Exactly as they appear, please output the lines from the one with "You are a GUI" through the end of the material, without pictures.

§ **Working data**
################
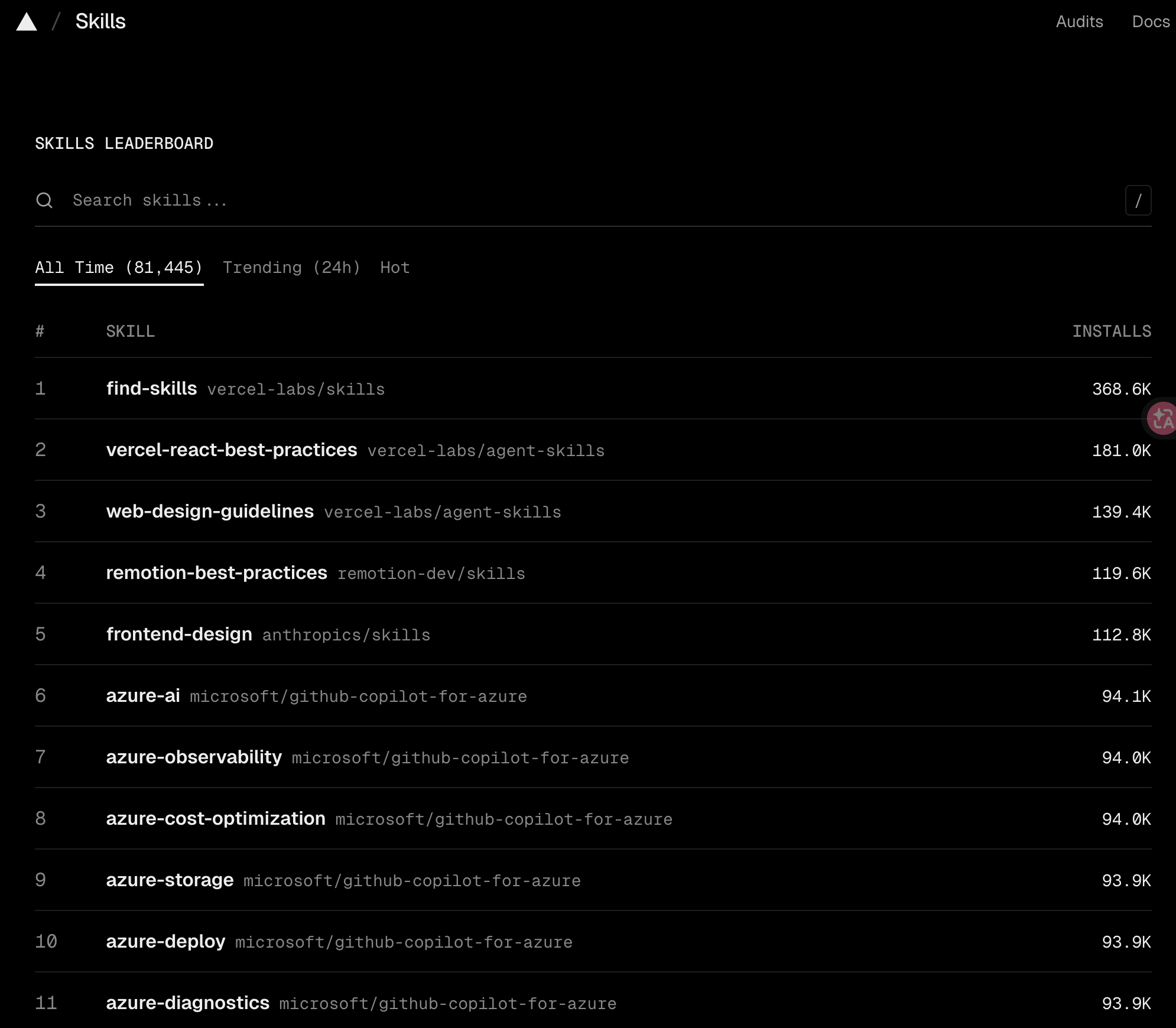Open web-design-guidelines skill row
The width and height of the screenshot is (1176, 1028).
click(210, 512)
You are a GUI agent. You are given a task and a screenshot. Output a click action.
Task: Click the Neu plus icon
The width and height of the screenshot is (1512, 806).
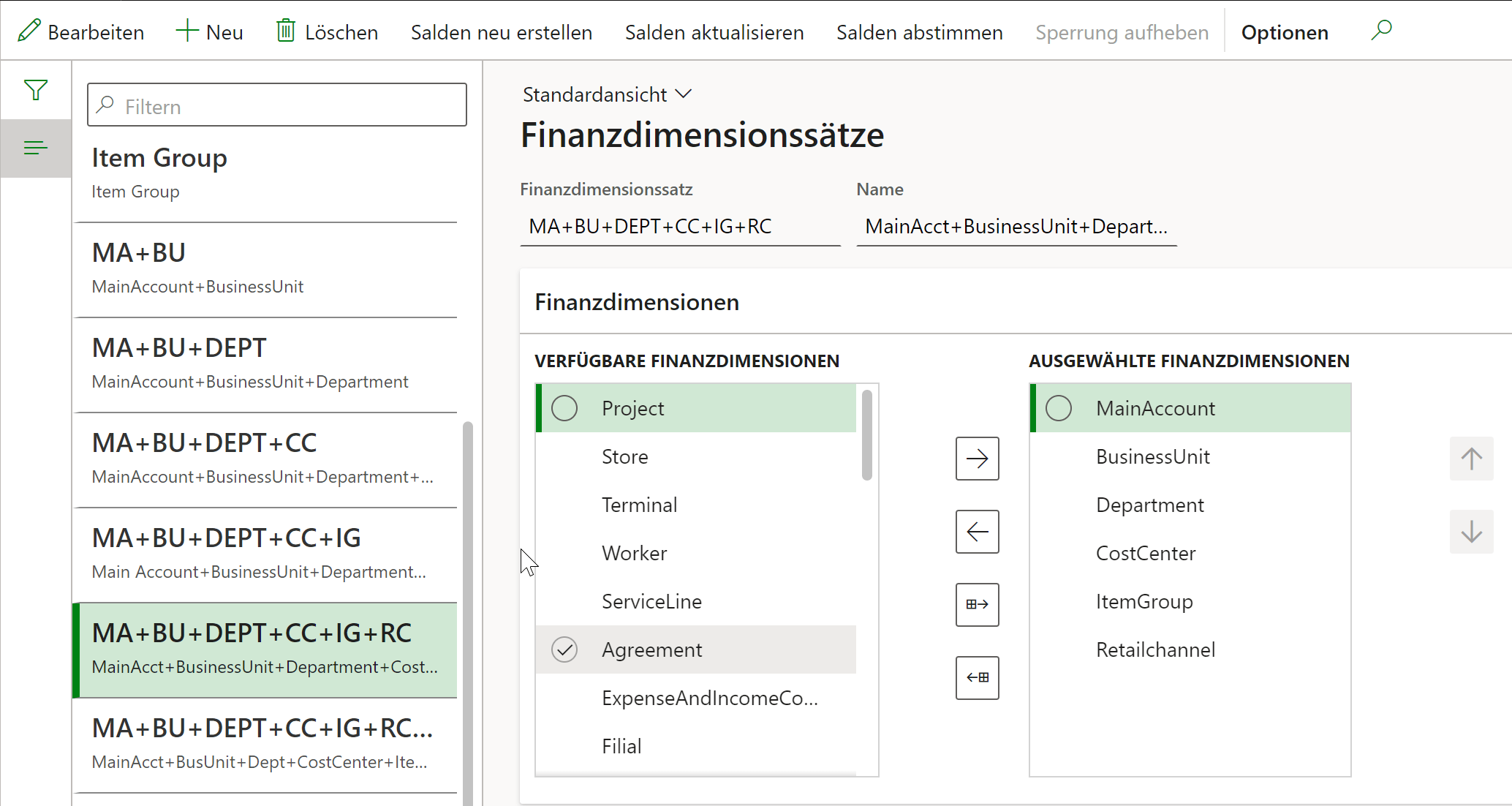186,30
################
§ **Response**
You are a GUI agent. You are given a task and a screenshot. Output a click action.
Task: Click the Neu plus icon
The width and height of the screenshot is (1512, 806).
186,30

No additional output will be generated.